§ **Data excerpts**:
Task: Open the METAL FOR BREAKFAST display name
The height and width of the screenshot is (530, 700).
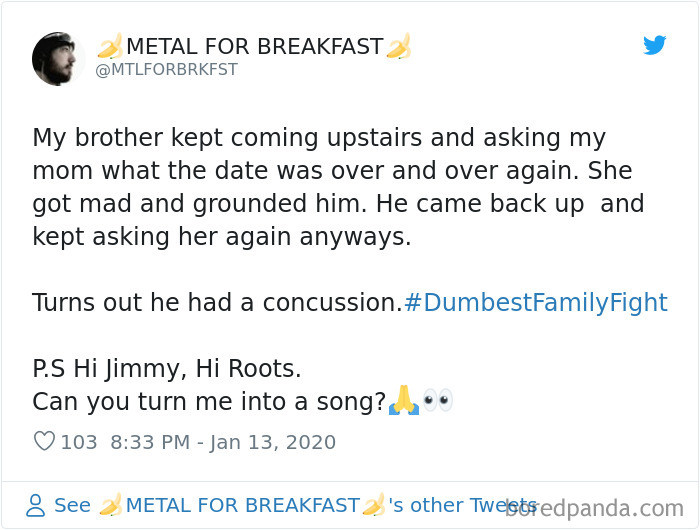Action: (254, 46)
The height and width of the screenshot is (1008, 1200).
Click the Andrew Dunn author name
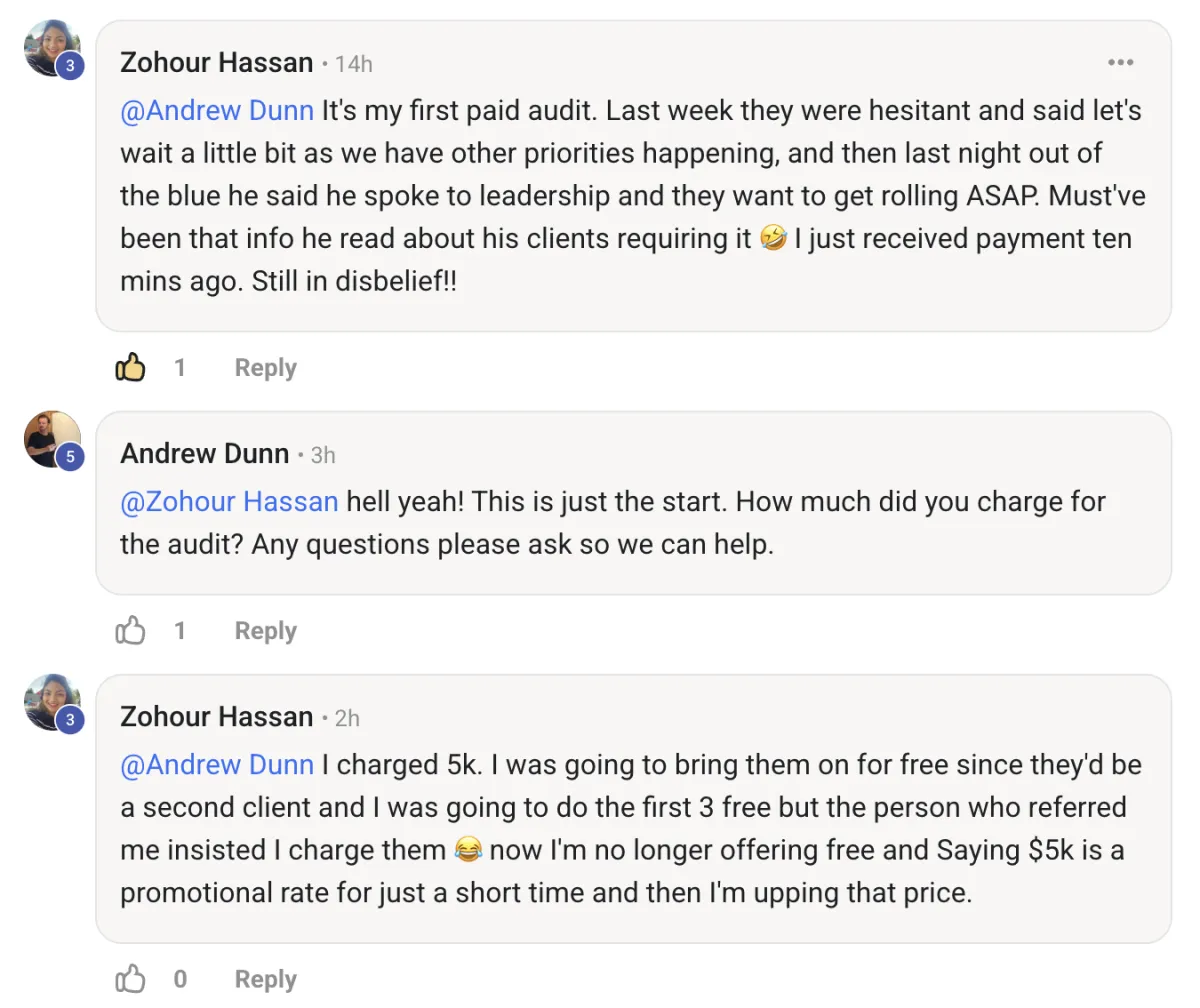[204, 454]
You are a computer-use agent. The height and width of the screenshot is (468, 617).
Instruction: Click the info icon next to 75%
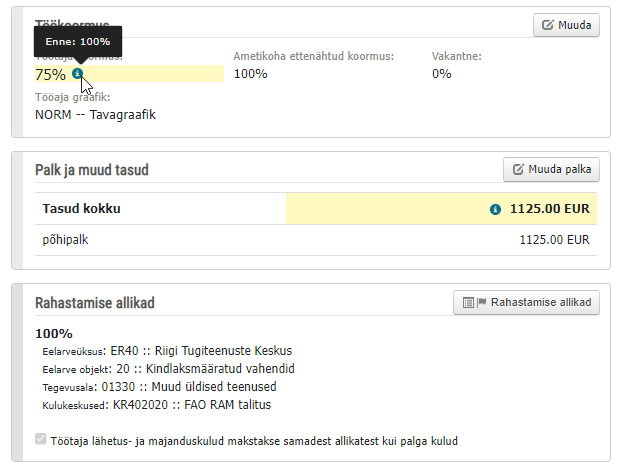click(77, 74)
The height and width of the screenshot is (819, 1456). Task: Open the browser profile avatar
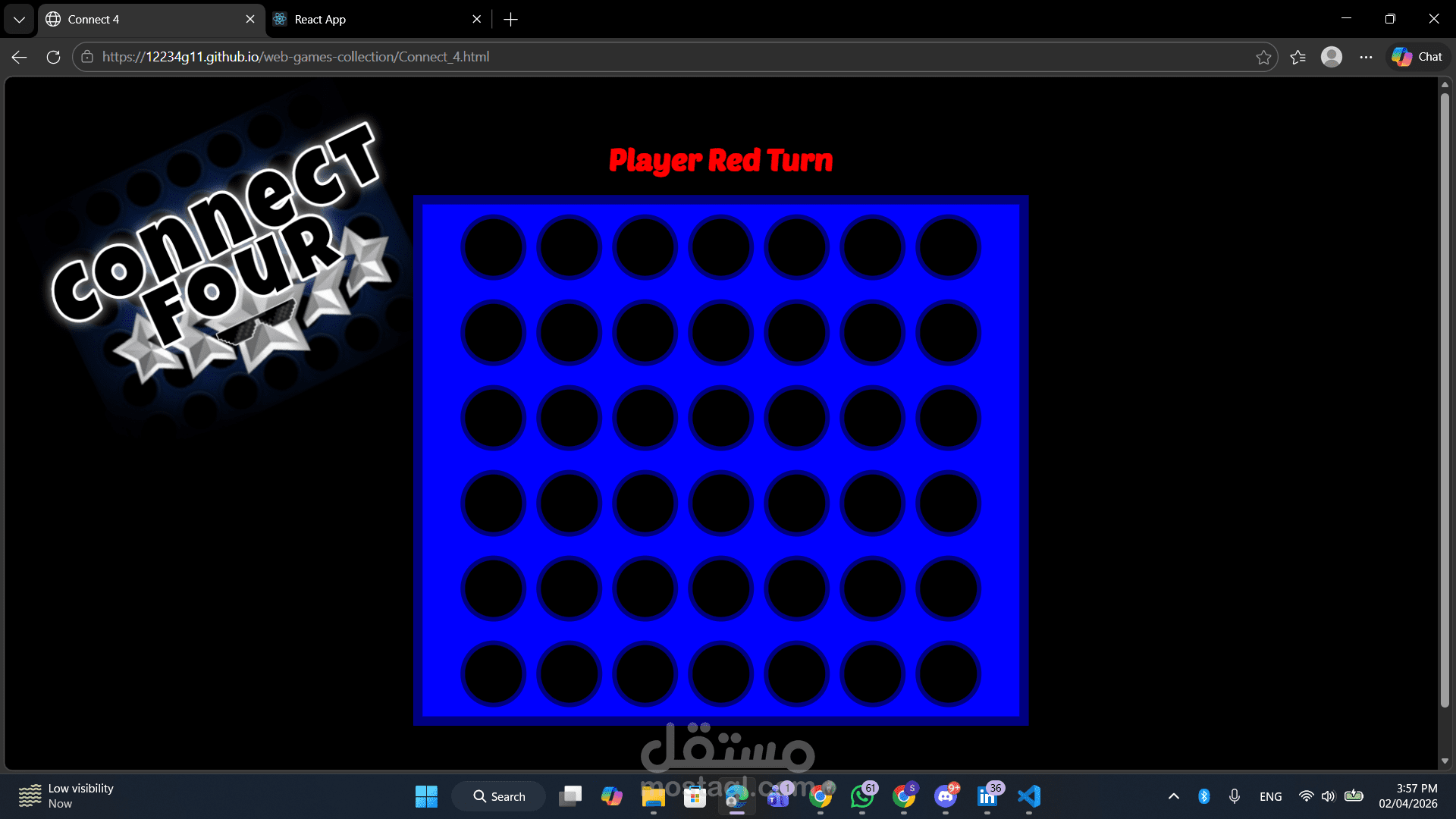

§ **Instruction**:
Rewrite all of the data above, replacing "screenshot" with "image" and changing nothing else. Leave the pictures out of your version.

§ **Solution to this task**:
Task: Open the METAL FOR BREAKFAST display name
The height and width of the image is (530, 700).
Action: (254, 46)
The height and width of the image is (1008, 1200).
Click the Andrew Dunn author name
[204, 454]
You are a computer-use agent. The height and width of the image is (468, 617).
Instruction: Click the info icon next to 75%
click(77, 74)
The height and width of the image is (819, 1456). Task: Open the browser profile avatar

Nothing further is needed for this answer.